» Given data
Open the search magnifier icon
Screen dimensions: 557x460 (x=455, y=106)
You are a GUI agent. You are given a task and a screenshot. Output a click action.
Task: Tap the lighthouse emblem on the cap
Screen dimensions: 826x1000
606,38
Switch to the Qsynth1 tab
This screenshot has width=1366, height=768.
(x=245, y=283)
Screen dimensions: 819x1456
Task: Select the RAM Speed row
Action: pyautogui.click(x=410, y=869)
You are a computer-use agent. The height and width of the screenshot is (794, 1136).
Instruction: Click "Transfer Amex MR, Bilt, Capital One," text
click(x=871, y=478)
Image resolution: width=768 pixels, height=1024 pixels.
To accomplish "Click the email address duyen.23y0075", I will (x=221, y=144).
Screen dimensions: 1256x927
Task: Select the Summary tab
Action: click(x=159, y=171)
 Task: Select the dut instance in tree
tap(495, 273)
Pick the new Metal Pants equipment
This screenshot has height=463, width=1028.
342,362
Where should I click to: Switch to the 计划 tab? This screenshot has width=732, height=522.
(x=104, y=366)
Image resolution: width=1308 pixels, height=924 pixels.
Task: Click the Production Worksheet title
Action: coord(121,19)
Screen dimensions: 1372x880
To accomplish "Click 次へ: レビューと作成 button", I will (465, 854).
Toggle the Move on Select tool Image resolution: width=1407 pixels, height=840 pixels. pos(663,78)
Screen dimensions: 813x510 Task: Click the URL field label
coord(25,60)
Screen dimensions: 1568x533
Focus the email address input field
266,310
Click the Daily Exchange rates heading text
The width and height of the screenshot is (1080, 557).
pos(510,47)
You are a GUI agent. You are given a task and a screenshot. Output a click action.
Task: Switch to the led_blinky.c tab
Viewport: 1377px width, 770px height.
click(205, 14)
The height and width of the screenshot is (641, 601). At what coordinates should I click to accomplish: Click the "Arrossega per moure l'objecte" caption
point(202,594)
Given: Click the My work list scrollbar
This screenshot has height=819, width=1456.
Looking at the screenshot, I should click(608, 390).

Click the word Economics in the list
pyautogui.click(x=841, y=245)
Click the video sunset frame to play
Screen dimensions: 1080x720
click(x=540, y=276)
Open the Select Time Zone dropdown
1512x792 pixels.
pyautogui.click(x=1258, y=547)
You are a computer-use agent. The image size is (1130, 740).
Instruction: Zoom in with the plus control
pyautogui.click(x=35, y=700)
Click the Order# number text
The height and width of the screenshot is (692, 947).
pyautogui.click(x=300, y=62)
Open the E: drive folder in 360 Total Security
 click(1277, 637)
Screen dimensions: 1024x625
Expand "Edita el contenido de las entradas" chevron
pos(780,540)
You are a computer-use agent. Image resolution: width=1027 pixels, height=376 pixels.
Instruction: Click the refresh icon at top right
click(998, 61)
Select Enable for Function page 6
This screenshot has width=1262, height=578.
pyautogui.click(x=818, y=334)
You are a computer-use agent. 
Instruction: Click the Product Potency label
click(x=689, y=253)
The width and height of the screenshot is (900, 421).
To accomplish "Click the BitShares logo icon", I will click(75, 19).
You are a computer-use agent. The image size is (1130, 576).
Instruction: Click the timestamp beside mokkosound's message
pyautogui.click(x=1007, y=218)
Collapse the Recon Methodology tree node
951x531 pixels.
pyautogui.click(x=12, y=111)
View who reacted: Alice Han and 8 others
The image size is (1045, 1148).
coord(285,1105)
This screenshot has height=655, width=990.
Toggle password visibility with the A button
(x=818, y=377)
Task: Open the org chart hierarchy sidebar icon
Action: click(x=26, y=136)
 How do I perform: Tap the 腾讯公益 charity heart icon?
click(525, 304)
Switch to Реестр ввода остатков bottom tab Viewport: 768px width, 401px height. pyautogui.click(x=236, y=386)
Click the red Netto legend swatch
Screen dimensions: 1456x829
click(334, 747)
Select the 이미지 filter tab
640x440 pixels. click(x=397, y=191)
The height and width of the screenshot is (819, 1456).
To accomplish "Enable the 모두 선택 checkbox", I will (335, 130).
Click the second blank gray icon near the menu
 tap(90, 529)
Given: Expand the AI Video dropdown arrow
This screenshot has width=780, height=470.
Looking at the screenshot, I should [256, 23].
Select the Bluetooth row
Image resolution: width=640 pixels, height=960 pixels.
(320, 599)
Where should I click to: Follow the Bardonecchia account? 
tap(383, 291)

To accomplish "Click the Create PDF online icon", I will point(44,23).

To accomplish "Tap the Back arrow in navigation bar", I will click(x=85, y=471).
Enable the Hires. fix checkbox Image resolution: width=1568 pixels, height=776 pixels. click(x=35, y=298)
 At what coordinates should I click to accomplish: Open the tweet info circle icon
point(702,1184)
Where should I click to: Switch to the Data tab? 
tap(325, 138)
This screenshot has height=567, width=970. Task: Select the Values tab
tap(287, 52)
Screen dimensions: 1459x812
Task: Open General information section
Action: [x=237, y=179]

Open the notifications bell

» Task details
Copy every one of the records above, reproducing each line with no changes.

» Finished answer
Open the search magnifier icon
Screen dimensions: 557x460 (x=455, y=106)
You are a GUI agent. You are given a task and a screenshot. Output a click action.
Task: Tap the lighthouse emblem on the cap
Screen dimensions: 826x1000
606,38
Switch to the Qsynth1 tab
This screenshot has width=1366, height=768.
(x=245, y=283)
Screen dimensions: 819x1456
Task: Select the RAM Speed row
Action: pyautogui.click(x=410, y=869)
You are a computer-use agent. The height and width of the screenshot is (794, 1136).
Instruction: Click "Transfer Amex MR, Bilt, Capital One," text
click(x=871, y=478)
Image resolution: width=768 pixels, height=1024 pixels.
To accomplish "Click the email address duyen.23y0075", I will (x=221, y=144).
Screen dimensions: 1256x927
Task: Select the Summary tab
Action: click(x=159, y=171)
 Task: Select the dut instance in tree
tap(495, 273)
Pick the new Metal Pants equipment
This screenshot has height=463, width=1028.
342,362
Where should I click to: Switch to the 计划 tab? This screenshot has width=732, height=522.
(x=104, y=366)
Image resolution: width=1308 pixels, height=924 pixels.
Task: Click the Production Worksheet title
Action: coord(121,19)
Screen dimensions: 1372x880
To accomplish "Click 次へ: レビューと作成 button", I will (465, 854).
Toggle the Move on Select tool Image resolution: width=1407 pixels, height=840 pixels. pos(663,78)
Screen dimensions: 813x510 Task: Click the URL field label
coord(25,60)
Screen dimensions: 1568x533
Focus the email address input field
266,310
Click the Daily Exchange rates heading text
The width and height of the screenshot is (1080, 557).
pos(510,47)
You are a GUI agent. You are given a task and a screenshot. Output a click action.
Task: Switch to the led_blinky.c tab
Viewport: 1377px width, 770px height.
click(205, 14)
The height and width of the screenshot is (641, 601). At what coordinates should I click to accomplish: Click the "Arrossega per moure l'objecte" caption
point(202,594)
Given: Click the My work list scrollbar
This screenshot has height=819, width=1456.
Looking at the screenshot, I should click(608, 390).

Click the word Economics in the list
pyautogui.click(x=841, y=245)
Click the video sunset frame to play
Screen dimensions: 1080x720
click(x=540, y=276)
Open the Select Time Zone dropdown
1512x792 pixels.
pyautogui.click(x=1258, y=547)
You are a computer-use agent. The image size is (1130, 740).
Instruction: Zoom in with the plus control
pyautogui.click(x=35, y=700)
Click the Order# number text
The height and width of the screenshot is (692, 947).
pyautogui.click(x=300, y=62)
Open the E: drive folder in 360 Total Security
 click(1277, 637)
Screen dimensions: 1024x625
Expand "Edita el contenido de las entradas" chevron
pos(780,540)
You are a computer-use agent. Image resolution: width=1027 pixels, height=376 pixels.
Instruction: Click the refresh icon at top right
click(998, 61)
Select Enable for Function page 6
This screenshot has width=1262, height=578.
pyautogui.click(x=818, y=334)
You are a computer-use agent. 
Instruction: Click the Product Potency label
click(x=689, y=253)
The width and height of the screenshot is (900, 421).
To accomplish "Click the BitShares logo icon", I will click(75, 19).
You are a computer-use agent. The image size is (1130, 576).
Instruction: Click the timestamp beside mokkosound's message
pyautogui.click(x=1007, y=218)
Collapse the Recon Methodology tree node
951x531 pixels.
pyautogui.click(x=12, y=111)
View who reacted: Alice Han and 8 others
The image size is (1045, 1148).
coord(285,1105)
This screenshot has height=655, width=990.
Toggle password visibility with the A button
(x=818, y=377)
Task: Open the org chart hierarchy sidebar icon
Action: click(x=26, y=136)
 How do I perform: Tap the 腾讯公益 charity heart icon?
click(525, 304)
Switch to Реестр ввода остатков bottom tab Viewport: 768px width, 401px height. pyautogui.click(x=236, y=386)
Click the red Netto legend swatch
Screen dimensions: 1456x829
click(334, 747)
Select the 이미지 filter tab
640x440 pixels. click(x=397, y=191)
The height and width of the screenshot is (819, 1456).
To accomplish "Enable the 모두 선택 checkbox", I will (335, 130).
Click the second blank gray icon near the menu
 tap(90, 529)
Given: Expand the AI Video dropdown arrow
This screenshot has width=780, height=470.
Looking at the screenshot, I should [256, 23].
Select the Bluetooth row
Image resolution: width=640 pixels, height=960 pixels.
(320, 599)
Where should I click to: Follow the Bardonecchia account? 
tap(383, 291)

To accomplish "Click the Create PDF online icon", I will point(44,23).

To accomplish "Tap the Back arrow in navigation bar", I will click(x=85, y=471).
Enable the Hires. fix checkbox Image resolution: width=1568 pixels, height=776 pixels. click(x=35, y=298)
 At what coordinates should I click to accomplish: Open the tweet info circle icon
point(702,1184)
Where should I click to: Switch to the Data tab? 
tap(325, 138)
This screenshot has height=567, width=970. Task: Select the Values tab
tap(287, 52)
Screen dimensions: 1459x812
Task: Open General information section
Action: [x=237, y=179]

Open the notifications bell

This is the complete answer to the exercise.